Nonostante il rinnovato interesse per il parco, ben poco di pratico è stato fatto. Alle analisi iniziali effettuate dall’Arpa sulle acque di tre pozzi e sulla qualità dell’aria non ha mai fatto seguito una verifica dello stato dei suoli, e le tre fasi della predisposizione di un piano di bonifica affidate all’Università Sapienza sono arenate da sei mesi. È a questo punto che la società civile ha voluto farsi parte del processo, per accelerare interventi urgenti e scongiurare la lentezza della burocrazia anche in questioni di emergenza come queste. Il Centro di Documentazione Conflitti Ambientali ha proposto alla Patagonia Environmental Grants Fund of Tides Foundation il progetto CleanUp 100Celle: dopo una lunga trafila burocratica e amministrativa, la settimana scorsa sono state presentate analisi indipendenti affidate a Source International e definite in collaborazione con la dottoressa Laura D’Aprile (del Dipartimento Tutela Ambientale e del verde di Roma Capitale). Le analisi hanno evidenziato elevate concentrazioni di metalli pesanti: berillio, selenio, stagno, tallio e vanadio. Si tratta, in ogni caso, di metalli non particolarmente tossici al contatto ma pericolosi in caso di ingestione o inalazione, anche in dosi minime. Per queste ragioni è stato sconsigliato l’utilizzo ricreativo delle aree del parco: niente giochi per bambini e niente jogging, per esempio.

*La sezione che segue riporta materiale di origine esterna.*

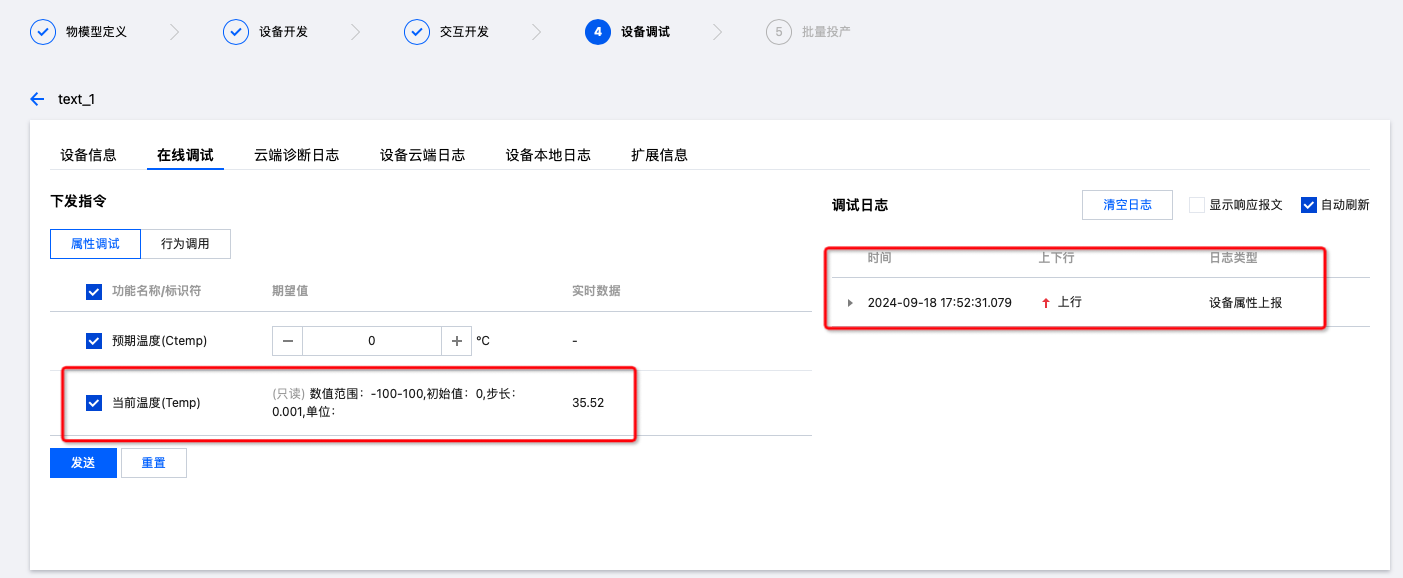1403x578 pixels.
Task: Disable the 自动刷新 checkbox
Action: click(x=1308, y=205)
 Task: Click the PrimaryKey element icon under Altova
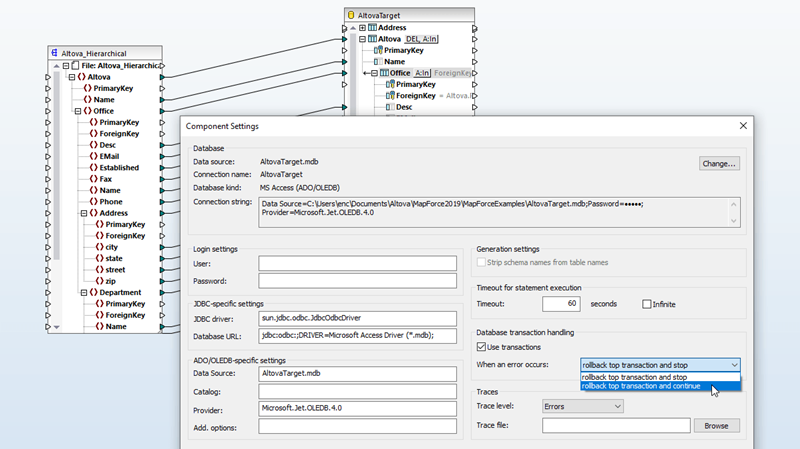tap(87, 88)
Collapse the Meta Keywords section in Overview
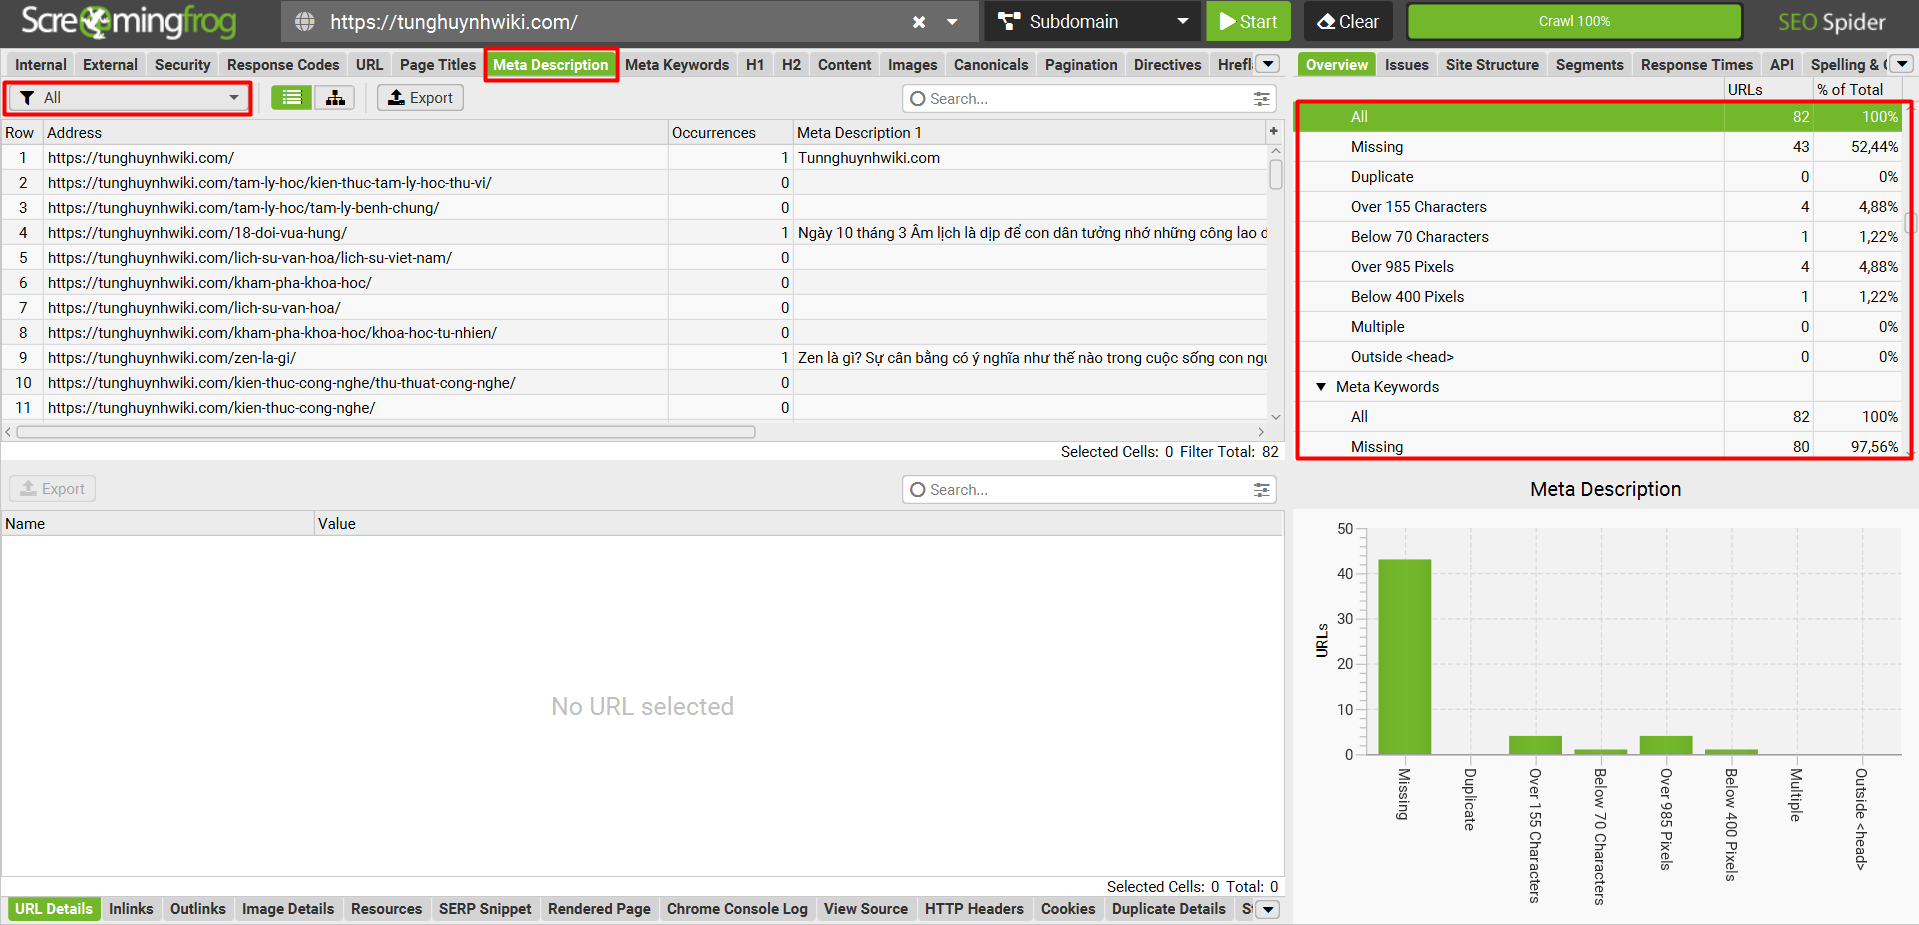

Nonostante i pochi fondi disponibili, grazie all’impegno di un gruppo di cittadini dunque è stato compiuto il primo passo di un processo: è stato realizzato uno studio pilota, sono state prodotte delle evidenze scientifiche grazie alle quali è possibile, in questo momento, sollecitare e indirizzare l’azione istituzionale. Più che fornire una risposta, sono state portate alla luce molte domande: a cosa è dovuta la contaminazione dei terreni del parco? Cosa implica questo in termini di salute? Quali altri contaminanti sono presenti? Se i campioni sono stati prelevati soltanto su porzioni superficiali del suolo, cosa nascondono le viscere del Parco di Centocelle?

Sta adesso alle istituzioni, che sono venute a conoscenza dei dati, tenere fede agli impegni presi pubblicamente e intraprendere quella strada che possa restituire alla città un’immensa area verde, rendendola fruibile e salubre. E, soprattutto, finalmente pubblica.